What the exercise asks: Please list every program, TV channel, or streaming service named in the transcript below about how the medieval world is portrayed.

Extract provided:

----

No. The Medieval Times Were Not All Game of Thrones
Brooke Gladstone: This is On the Media, I'm Brooke Gladstone. We focus a lot on history on the program and what it can teach us, how careful attention to prior conflicts could protect America from possible catastrophe, but history badly told can also mislead us. Case in point, today, when we encounter the medieval world, it's mostly a dark time. Unenlightened by reason, but also literally gloomy- all bare stone and gray skies. We know it is a brutal time dominated by white men with mighty steeds and flashing swords, or drenched in blood by marauding Vikings, as rendered on the History Channel, with a Netflix spinoff coming soon.
Floki: I've been told your god is a carpenter. Guess what? So am I.
Brooke Gladstone: The "Dark Ages" have long been a prime setting for fantasy, as on Game of Thrones.

----

Rows:
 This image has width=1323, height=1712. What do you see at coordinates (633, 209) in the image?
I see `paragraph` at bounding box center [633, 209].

----

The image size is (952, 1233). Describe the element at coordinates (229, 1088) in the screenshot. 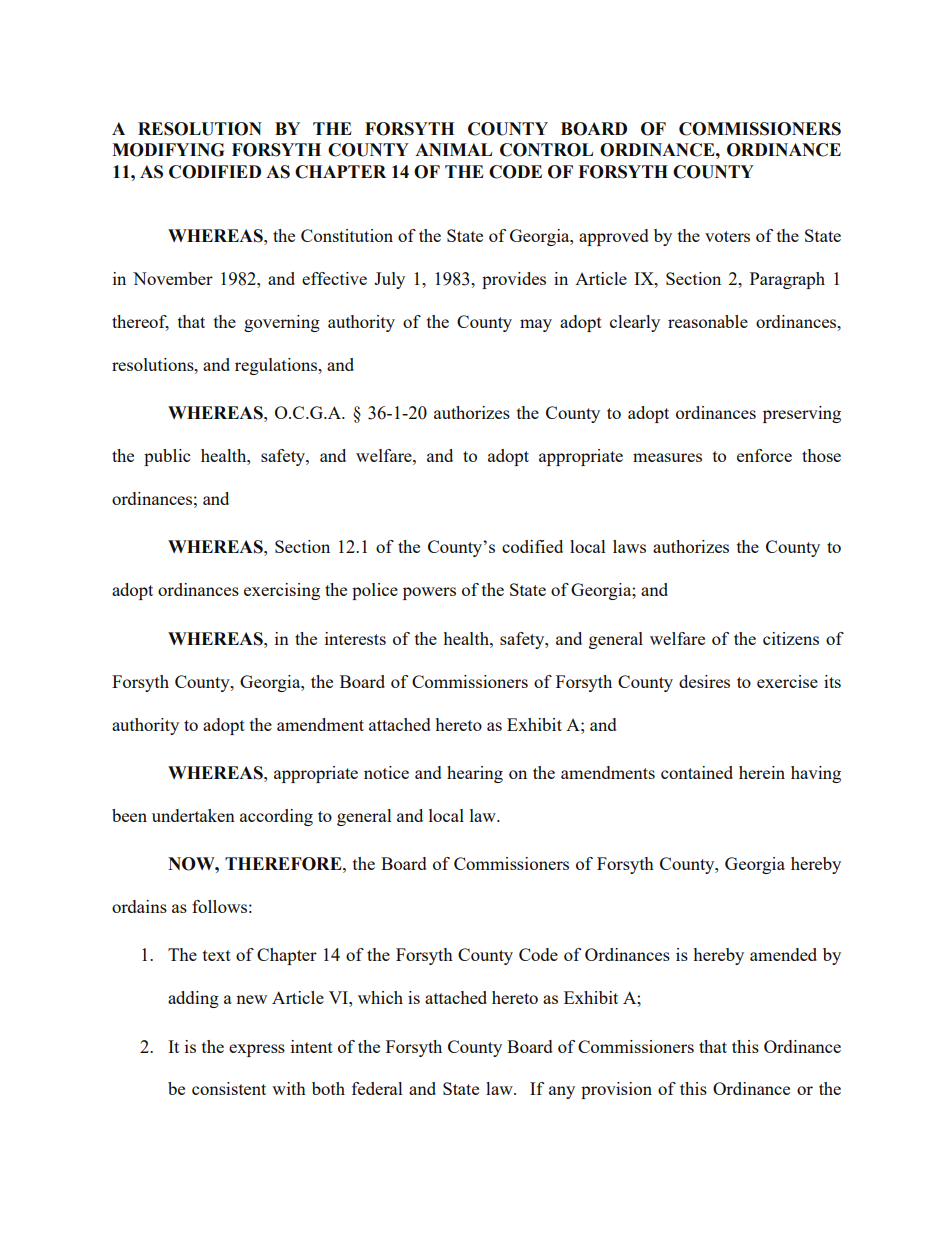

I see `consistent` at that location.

----

Expected answer:
On the Media
History Channel
Netflix
Game of Thrones